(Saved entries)

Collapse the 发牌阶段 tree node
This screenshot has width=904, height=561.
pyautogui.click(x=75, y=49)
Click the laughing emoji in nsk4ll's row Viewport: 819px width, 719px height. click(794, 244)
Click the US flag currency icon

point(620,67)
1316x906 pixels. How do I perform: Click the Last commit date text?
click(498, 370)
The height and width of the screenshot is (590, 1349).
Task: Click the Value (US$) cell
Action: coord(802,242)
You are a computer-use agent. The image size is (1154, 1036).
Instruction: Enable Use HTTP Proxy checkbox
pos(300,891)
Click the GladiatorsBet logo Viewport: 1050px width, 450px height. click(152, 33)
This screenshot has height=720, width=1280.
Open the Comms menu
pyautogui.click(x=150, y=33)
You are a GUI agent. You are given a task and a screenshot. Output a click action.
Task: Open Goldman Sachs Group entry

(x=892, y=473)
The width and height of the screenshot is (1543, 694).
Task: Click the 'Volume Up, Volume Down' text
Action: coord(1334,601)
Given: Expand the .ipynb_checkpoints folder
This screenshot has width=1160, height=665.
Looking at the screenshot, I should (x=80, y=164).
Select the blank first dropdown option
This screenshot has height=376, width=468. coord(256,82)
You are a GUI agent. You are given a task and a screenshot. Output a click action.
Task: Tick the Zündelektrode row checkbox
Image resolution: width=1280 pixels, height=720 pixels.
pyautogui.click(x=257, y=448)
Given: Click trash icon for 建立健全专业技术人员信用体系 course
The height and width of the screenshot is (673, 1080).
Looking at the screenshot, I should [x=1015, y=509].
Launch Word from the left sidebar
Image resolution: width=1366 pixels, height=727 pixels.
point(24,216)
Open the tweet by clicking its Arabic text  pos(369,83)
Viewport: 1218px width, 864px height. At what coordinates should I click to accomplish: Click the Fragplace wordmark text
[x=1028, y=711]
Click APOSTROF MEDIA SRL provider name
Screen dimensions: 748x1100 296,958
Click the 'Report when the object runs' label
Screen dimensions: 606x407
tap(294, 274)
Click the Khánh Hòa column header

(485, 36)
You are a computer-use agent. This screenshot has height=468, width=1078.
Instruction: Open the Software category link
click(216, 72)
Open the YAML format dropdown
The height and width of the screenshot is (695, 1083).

### What to produce
Extract every entry above as it appears.

### Result for this task
Collapse the 发牌阶段 tree node
This screenshot has width=904, height=561.
pyautogui.click(x=75, y=49)
Click the laughing emoji in nsk4ll's row Viewport: 819px width, 719px height. click(794, 244)
Click the US flag currency icon

point(620,67)
1316x906 pixels. How do I perform: Click the Last commit date text?
click(498, 370)
The height and width of the screenshot is (590, 1349).
Task: Click the Value (US$) cell
Action: coord(802,242)
You are a computer-use agent. The image size is (1154, 1036).
Instruction: Enable Use HTTP Proxy checkbox
pos(300,891)
Click the GladiatorsBet logo Viewport: 1050px width, 450px height. click(152, 33)
This screenshot has height=720, width=1280.
Open the Comms menu
pyautogui.click(x=150, y=33)
You are a GUI agent. You are given a task and a screenshot. Output a click action.
Task: Open Goldman Sachs Group entry

(x=892, y=473)
The width and height of the screenshot is (1543, 694).
Task: Click the 'Volume Up, Volume Down' text
Action: coord(1334,601)
Given: Expand the .ipynb_checkpoints folder
This screenshot has width=1160, height=665.
Looking at the screenshot, I should (x=80, y=164).
Select the blank first dropdown option
This screenshot has height=376, width=468. coord(256,82)
You are a GUI agent. You are given a task and a screenshot. Output a click action.
Task: Tick the Zündelektrode row checkbox
Image resolution: width=1280 pixels, height=720 pixels.
pyautogui.click(x=257, y=448)
Given: Click trash icon for 建立健全专业技术人员信用体系 course
The height and width of the screenshot is (673, 1080).
Looking at the screenshot, I should [x=1015, y=509].
Launch Word from the left sidebar
Image resolution: width=1366 pixels, height=727 pixels.
point(24,216)
Open the tweet by clicking its Arabic text  pos(369,83)
Viewport: 1218px width, 864px height. At what coordinates should I click to accomplish: Click the Fragplace wordmark text
[x=1028, y=711]
Click APOSTROF MEDIA SRL provider name
Screen dimensions: 748x1100 296,958
Click the 'Report when the object runs' label
Screen dimensions: 606x407
tap(294, 274)
Click the Khánh Hòa column header

(485, 36)
You are a computer-use agent. This screenshot has height=468, width=1078.
Instruction: Open the Software category link
click(216, 72)
Open the YAML format dropdown
The height and width of the screenshot is (695, 1083).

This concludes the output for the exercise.